DATA RECORDS:
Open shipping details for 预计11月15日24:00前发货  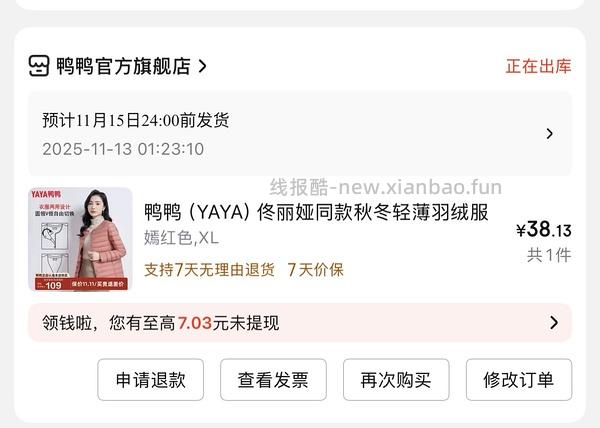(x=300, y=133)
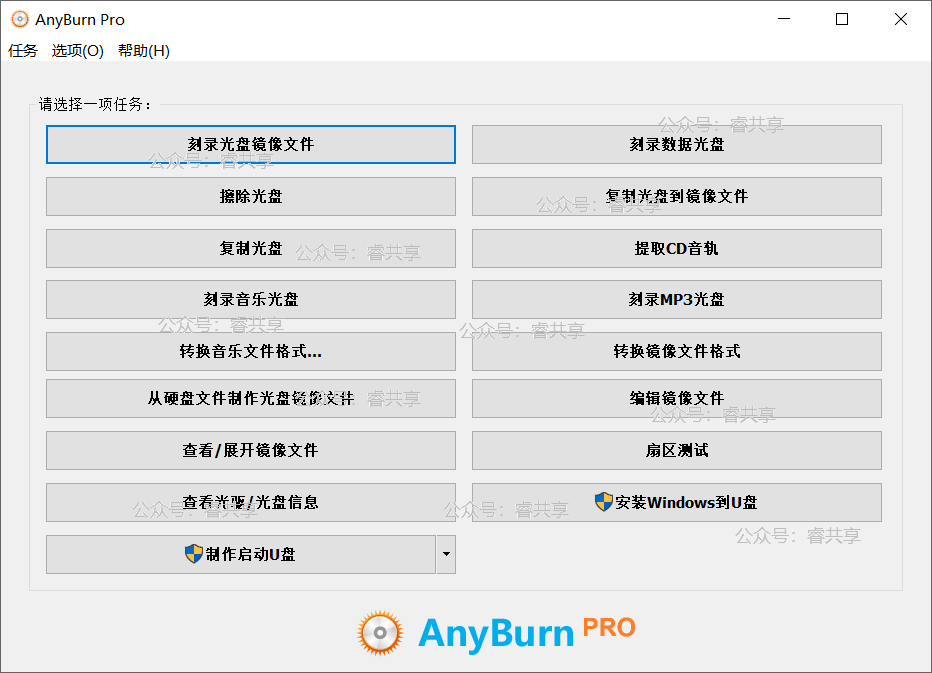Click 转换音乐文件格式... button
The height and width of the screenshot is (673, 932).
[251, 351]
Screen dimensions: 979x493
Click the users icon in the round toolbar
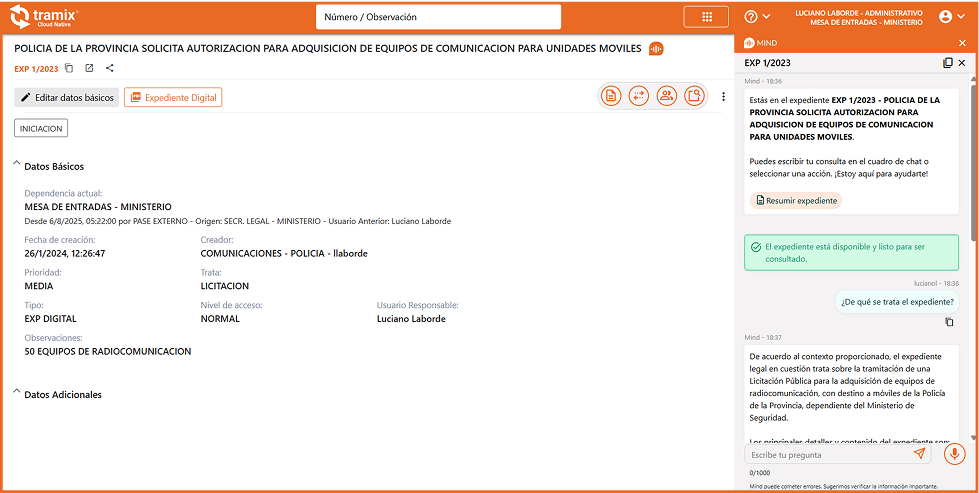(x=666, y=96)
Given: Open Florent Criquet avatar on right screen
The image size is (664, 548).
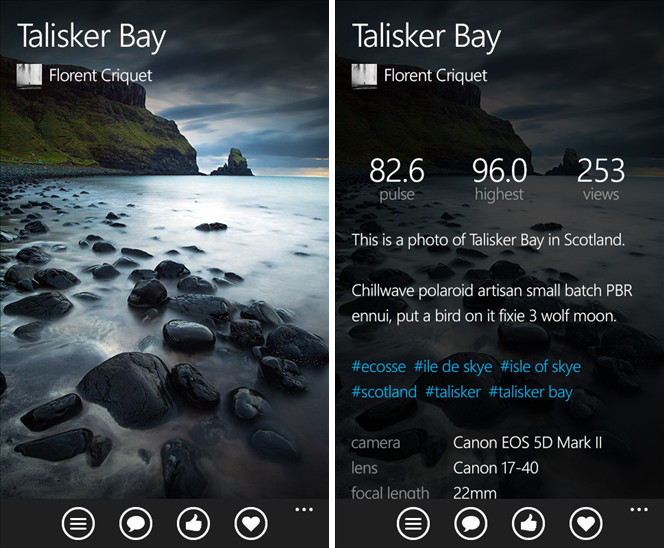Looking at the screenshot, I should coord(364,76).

---

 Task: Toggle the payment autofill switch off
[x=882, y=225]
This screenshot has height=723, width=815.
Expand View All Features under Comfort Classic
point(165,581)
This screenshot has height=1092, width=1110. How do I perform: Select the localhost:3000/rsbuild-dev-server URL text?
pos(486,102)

==

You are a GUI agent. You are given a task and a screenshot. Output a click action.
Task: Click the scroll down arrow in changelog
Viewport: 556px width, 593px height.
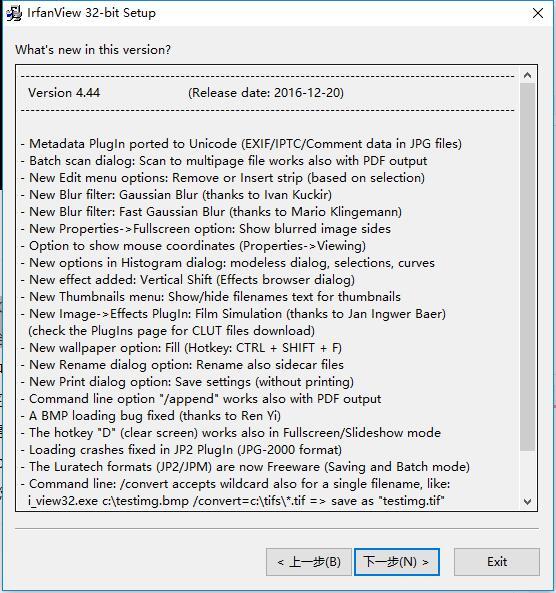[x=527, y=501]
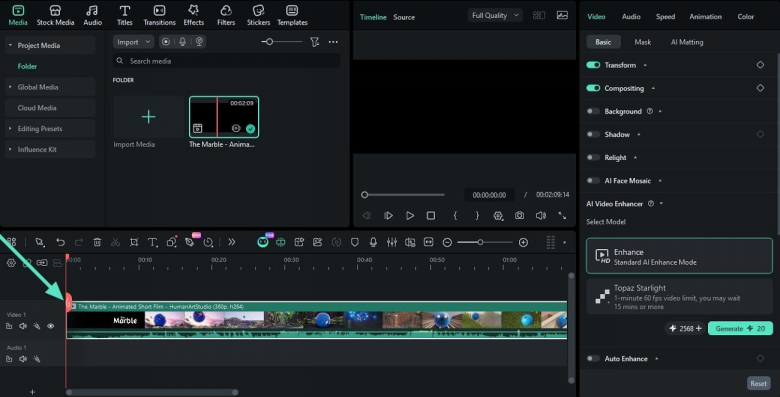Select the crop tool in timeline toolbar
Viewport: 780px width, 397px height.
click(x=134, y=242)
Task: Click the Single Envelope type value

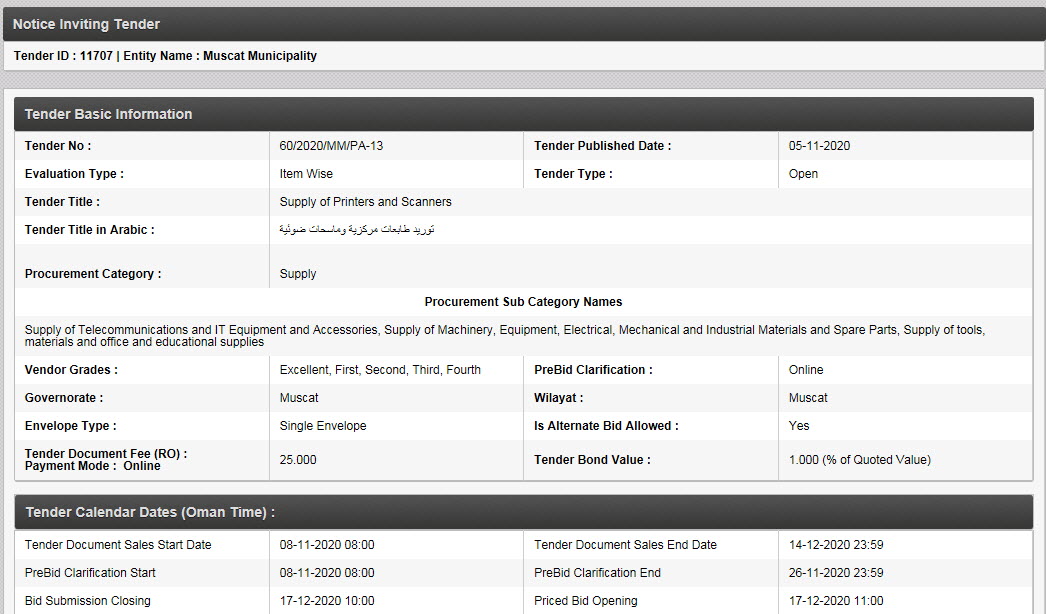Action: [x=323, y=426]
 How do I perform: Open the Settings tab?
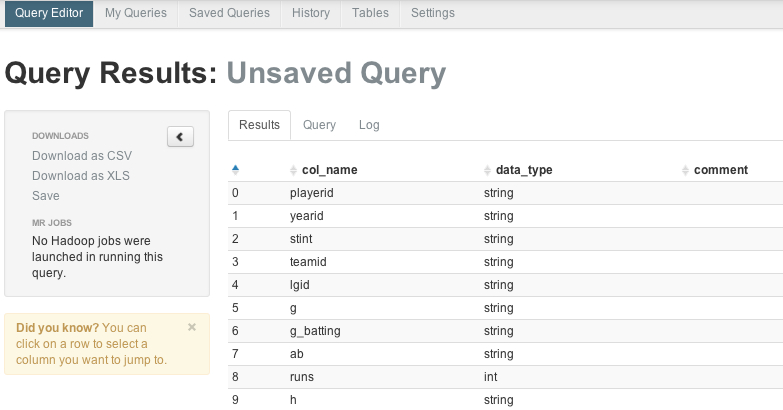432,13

PROBLEM TO WORK ON: Can you return the items exactly, starting at the line that contains "This screenshot has height=1092, width=1110." and ending at the line that contains "pos(486,102)"?

ANSWER TO THIS EXERCISE:
This screenshot has height=1092, width=1110. How do I perform: Select the localhost:3000/rsbuild-dev-server URL text?
pos(486,102)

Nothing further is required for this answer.